Even more than that, tapping into the feelings of connection and empathy that are built through such literature should be the ultimate goal in reading shared texts in schools because it, “prompts the reader to imagine the characters’ introspective dialogues. This psychological awareness carries over into the real world, which is full of complicated individuals whose inner lives are usually difficult to fathom. Although literary fiction tends to be more realistic than popular fiction, the characters disrupt reader expectations, undermining prejudices and stereotypes. They support and teach us values about social behavior, such as the importance of understanding those who are different from ourselves.”(1) Therefore, building empathy through the study of literature provides a safe place to explore these new ideas and ideals, and for young readers, that skill is one of the greatest gifts we can give.
Many times during my own elementary and middle school years I would walk the halls with my nose between the pages of a book or surreptitiously sneak peeks at one under the edge of my desk, desperately trying to finish that last chapter during science or math (Sorry, Sister Mary Ann). I had to know how The Last of the Really Great Whangdoodles ended or how the children were going to escape from the dangers of Narnia. This usually happened because I had fallen deeply in love with a character with whom I could identify, and thus I was worried for them or angry with them or excited to see the outcome of a decision that had been made deep within the pages of that book. My best overall reading experiences came out of the connection forged with the character I was reading about, and in that instant, watching what happened to them would often inform my own life as a fourth or eighth grader, and even still does to this day.
Which brings me to literature discussions in our English and Language Arts classes, where — as a teacher — I always feel excited to listen and learn. We embark on a journey in which we pull apart each novel and carefully and thoughtfully analyze it based on close reading techniques. We often begin by noticing moments where characters act in ways that contradict what we would have expected, and we ask ourselves why. We track concepts or objects that come up again and again as a way to start thinking about symbols.
We look for “Aha!” moments of realization that uncover lessons and evolve our understanding of themes. We tackle open-ended questions such as: “Did the protagonist make a good decision? Why did this conflict develop? What makes this moment significant?” And we follow up in that moment by discussing what happens in the text to make us feel this way. Doing so allows the boys to test their own ideas about what they have read alongside the opinions of each classmate.
We clear the center of the room and create an inner and outer circle of chairs in a type of “fishbowl” discussion that allows each boy’s voice to be heard and valued. They test their theories against those of their classmates in an environment rich with debate and independent thinking, Socratic seminar style. With each question, students search for light bulb moments of connection to the text that allow them all to gain a sense of themselves in a now much larger world.
None of our boys have literally experienced being an outsider on the streets of an Oklahoma town — divided into those from the west side versus those from the east side — but as New Yorkers, we can certainly imagine.
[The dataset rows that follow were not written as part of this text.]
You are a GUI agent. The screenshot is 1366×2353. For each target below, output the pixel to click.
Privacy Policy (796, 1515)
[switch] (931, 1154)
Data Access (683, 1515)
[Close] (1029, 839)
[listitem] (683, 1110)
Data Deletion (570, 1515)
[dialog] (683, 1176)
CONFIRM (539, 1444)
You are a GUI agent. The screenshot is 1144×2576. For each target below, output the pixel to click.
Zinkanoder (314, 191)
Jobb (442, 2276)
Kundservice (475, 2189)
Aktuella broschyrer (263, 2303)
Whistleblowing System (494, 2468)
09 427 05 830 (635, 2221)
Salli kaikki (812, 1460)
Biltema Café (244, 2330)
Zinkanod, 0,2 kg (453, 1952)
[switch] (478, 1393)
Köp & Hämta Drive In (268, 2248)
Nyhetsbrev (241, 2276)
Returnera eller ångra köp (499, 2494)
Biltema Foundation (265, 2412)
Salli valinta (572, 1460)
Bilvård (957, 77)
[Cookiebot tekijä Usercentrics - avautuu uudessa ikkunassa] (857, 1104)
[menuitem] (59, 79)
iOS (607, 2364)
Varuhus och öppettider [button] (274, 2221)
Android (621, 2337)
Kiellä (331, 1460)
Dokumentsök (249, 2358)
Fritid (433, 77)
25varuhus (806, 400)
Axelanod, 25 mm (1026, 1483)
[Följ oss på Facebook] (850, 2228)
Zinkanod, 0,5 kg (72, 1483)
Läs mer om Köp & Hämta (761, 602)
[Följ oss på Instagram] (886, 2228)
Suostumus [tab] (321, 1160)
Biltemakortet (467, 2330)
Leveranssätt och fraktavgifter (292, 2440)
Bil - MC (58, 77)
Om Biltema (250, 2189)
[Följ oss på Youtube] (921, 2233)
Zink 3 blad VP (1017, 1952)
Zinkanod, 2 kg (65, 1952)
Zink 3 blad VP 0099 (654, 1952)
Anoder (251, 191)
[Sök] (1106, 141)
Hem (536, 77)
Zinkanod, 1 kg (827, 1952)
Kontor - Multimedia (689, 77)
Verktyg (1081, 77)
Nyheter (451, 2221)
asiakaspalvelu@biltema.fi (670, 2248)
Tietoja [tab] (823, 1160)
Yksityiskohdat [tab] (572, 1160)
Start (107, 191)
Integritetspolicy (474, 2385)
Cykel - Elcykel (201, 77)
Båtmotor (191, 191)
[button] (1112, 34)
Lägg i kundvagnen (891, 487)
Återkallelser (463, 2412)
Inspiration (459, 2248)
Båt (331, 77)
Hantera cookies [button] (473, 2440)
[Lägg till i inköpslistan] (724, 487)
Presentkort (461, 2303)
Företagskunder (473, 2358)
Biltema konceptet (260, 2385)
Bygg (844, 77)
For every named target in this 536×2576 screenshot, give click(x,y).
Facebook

None have been stranded for months on a deserted island after a plane crash, but now suddenly we can debate the choices that each character makes in light of our own feelings about what is morally right and wrong. This technique for discussion and analysis moves the boys past the realm of filling in the blank with the one right answer and into the real-world experience where there is not always a right answer at all, because the lessons discovered are richer that way.
No longer are we solitary readers connecting only our story to a character in a book. Rather, we are a group of similarly informed readers who are hashing out our opinions and beliefs in a supportive environment that seeks to develop us as moral and reflective thinkers in ways we might not have considered before. By taking our initial understanding of the text and shaping it through class discussions, ideas change and grow in unexpected ways that develop deeper connections to the text, and more importantly, to each other as classmates.
The carefully crafted choices for the study of literature at Saint David’s have come out of our genuine belief in the importance of presenting each boy with stories that he can connect to, all the while developing his own beliefs about what it means to be a good man. The empathy he feels toward a character who is faced with a no-win situation staring down a rabid wolf might someday come back to help him make a better decision in the real world. So we rehearse these moments of decision-making in our literature discussions exactly for that reason. The connections forged with characters in our shared texts help our own community and give each boy a collective experience from which to draw on as a lifelong learner.
Our hope is to develop a group of avid readers who also look toward literature and our discussions as a means of adding bricks to the foundation of their thinking. I think of my own book groups where a few weeks ago we met over dinner to discuss what we’ve read recently in exactly this way — to think about the ideas and ideals painted across the pages of the texts and to broaden our experiences and understandings of the significant moments together. And the best thing about each meeting is that I leave with a new list of books I want to read next, ever adding to my experiences and discovering something new in between the pages of each one. We hope the boys feel exactly the same way as they leave our classes.